GEVO: Memory-Efficient Monocular Visual Odometry Using Gaussians
Dasong Gao, Peter Zhi Xuan Li, Vivienne Sze, Sertac Karaman
TL;DR
GEVO tackles memory and energy limitations in monocular GS-based SLAM by rendering past views from a compact Gaussian map instead of storing numerous images, thereby mitigating memory overhead on mobile devices. It introduces occupancy-preserving initialization to prune occlusions and consistency-aware optimization to prevent overfitting, enabling high-fidelity maps despite not retraining on stored past imagery.
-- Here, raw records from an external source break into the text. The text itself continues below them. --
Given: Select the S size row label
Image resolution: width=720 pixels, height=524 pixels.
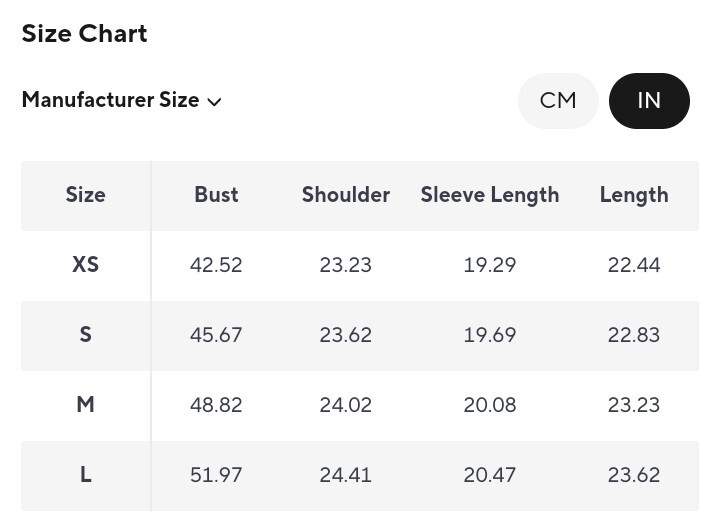Looking at the screenshot, I should (85, 335).
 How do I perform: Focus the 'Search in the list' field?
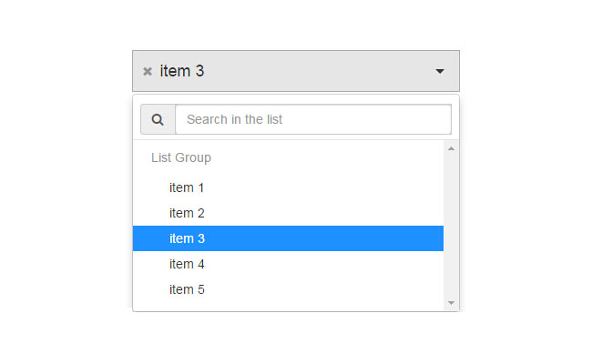point(312,119)

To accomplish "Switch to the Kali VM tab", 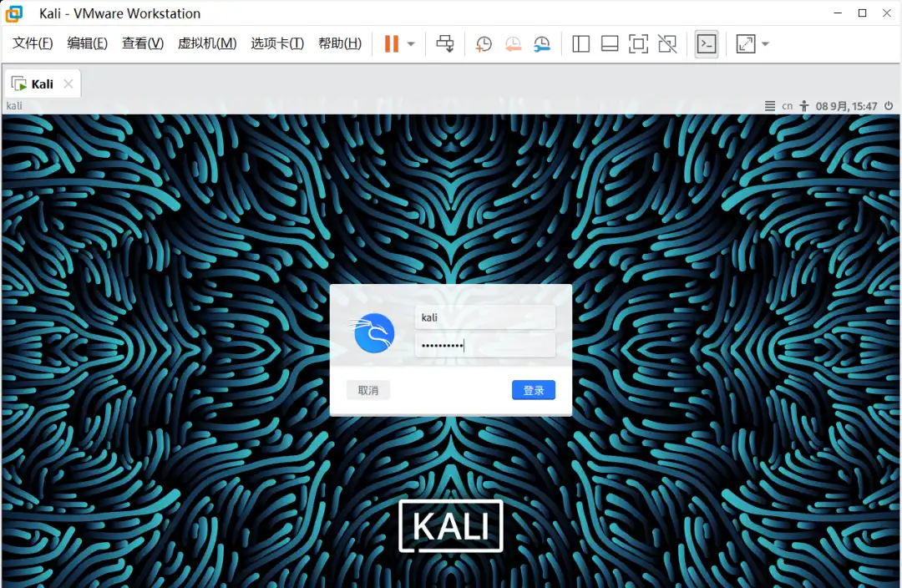I will (x=42, y=84).
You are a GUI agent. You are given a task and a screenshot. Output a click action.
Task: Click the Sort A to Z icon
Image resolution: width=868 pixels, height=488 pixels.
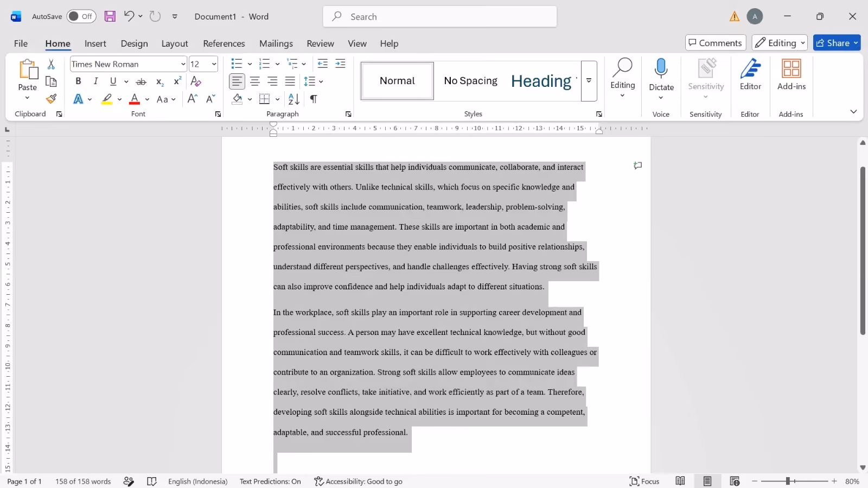tap(293, 99)
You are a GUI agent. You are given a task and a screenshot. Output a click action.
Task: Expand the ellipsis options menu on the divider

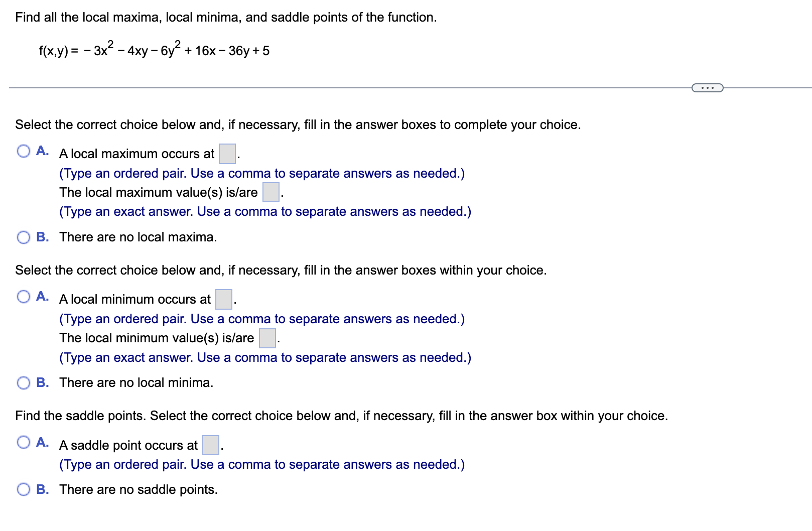[x=708, y=87]
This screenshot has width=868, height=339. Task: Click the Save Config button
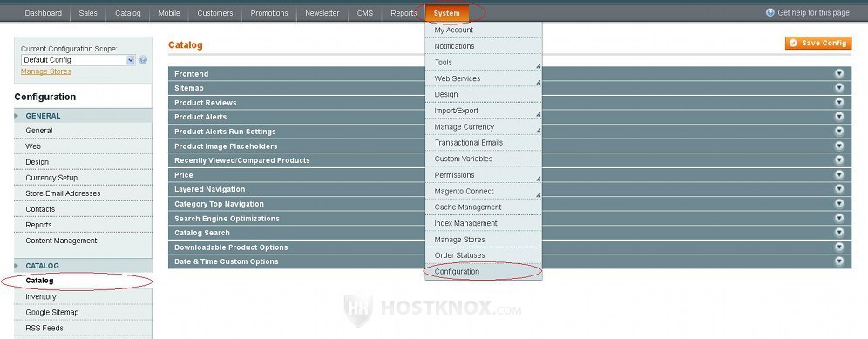(818, 44)
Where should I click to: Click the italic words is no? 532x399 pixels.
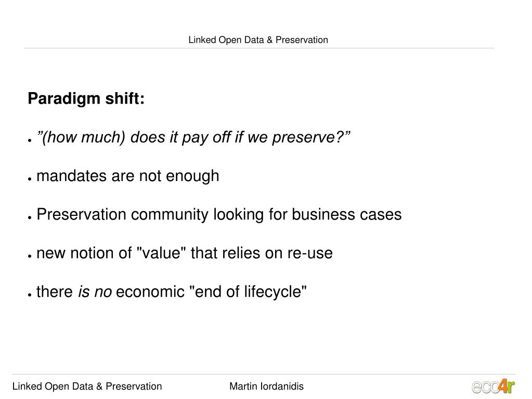pos(95,292)
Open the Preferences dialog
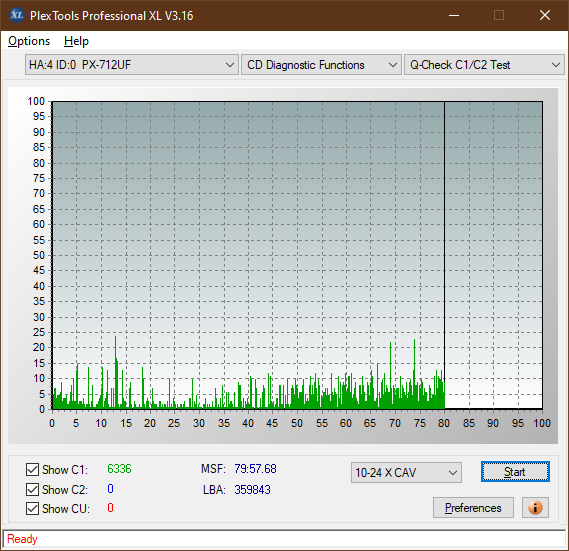The image size is (569, 551). coord(473,507)
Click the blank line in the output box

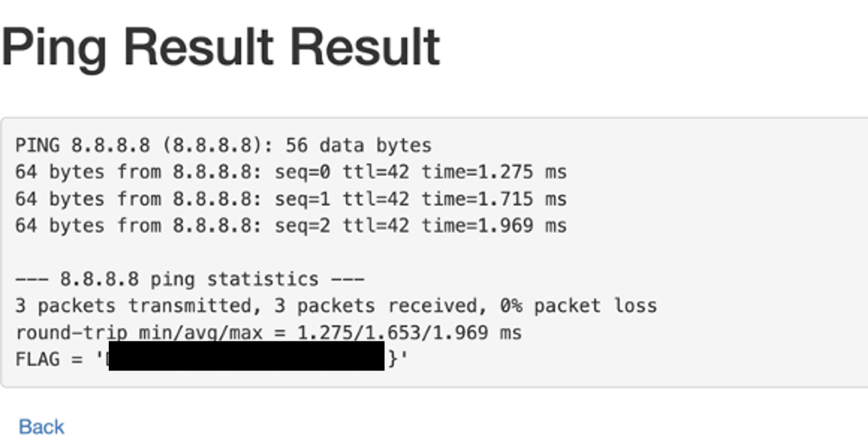[432, 253]
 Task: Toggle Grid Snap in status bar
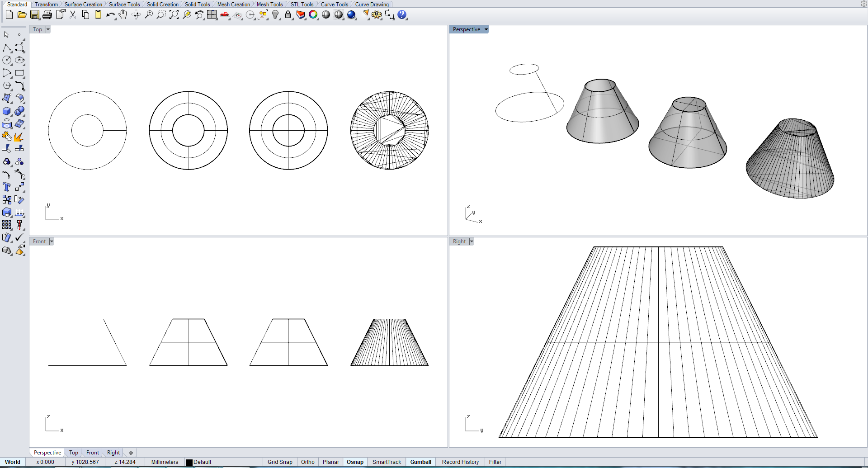coord(279,462)
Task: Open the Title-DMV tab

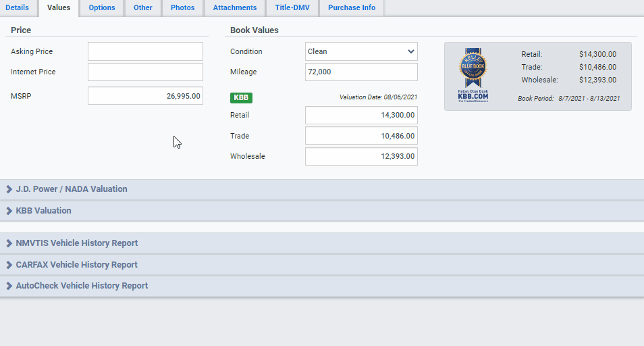Action: 292,8
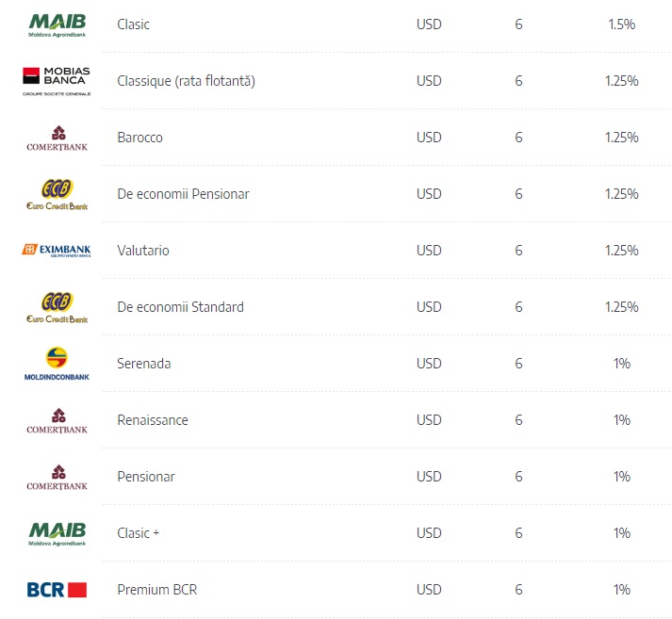
Task: Open the Barocco deposit offer
Action: [139, 138]
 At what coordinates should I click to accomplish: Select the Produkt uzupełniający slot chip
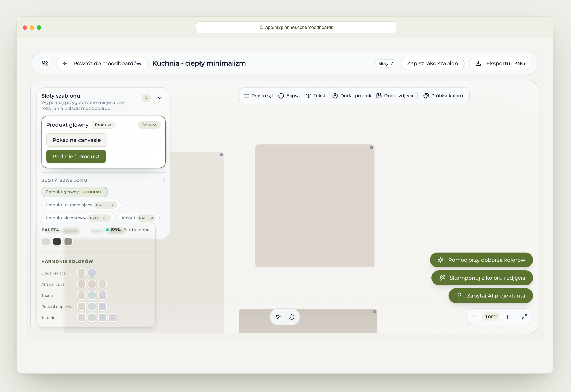click(x=81, y=205)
Across Replica and TUM-RGBD datasets, GEVO achieves comparable rendering and localization accuracy while reducing overhead to about 58 MB, up to 94x lower than prior methods, making GS-based SLAM feasible on energy-constrained platforms. The approach paves the way for real-time, dense, photo-realistic mapping on devices with tight memory budgets, balancing fidelity and practicality for AR/VR and mobile robotics.
Abstract
Constructing a high-fidelity representation of the 3D scene using a monocular camera can enable a wide range of applications on mobile devices, such as micro-robots, smartphones, and AR/VR headsets. On these devices, memory is often limited in capacity and its access often dominates the consumption of compute energy. Although Gaussian Splatting (GS) allows for high-fidelity reconstruction of 3D scenes, current GS-based SLAM is not memory efficient as a large number of past images is stored to retrain Gaussians for reducing catastrophic forgetting. These images often require two-orders-of-magnitude higher memory than the map itself and thus dominate the total memory usage. In this work, we present GEVO, a GS-based monocular SLAM framework that achieves comparable fidelity as prior methods by rendering (instead of storing) them from the existing map. Novel Gaussian initialization and optimization techniques are proposed to remove artifacts from the map and delay the degradation of the rendered images over time. Across a variety of environments, GEVO achieves comparable map fidelity while reducing the memory overhead to around 58 MBs, which is up to 94x lower than prior works.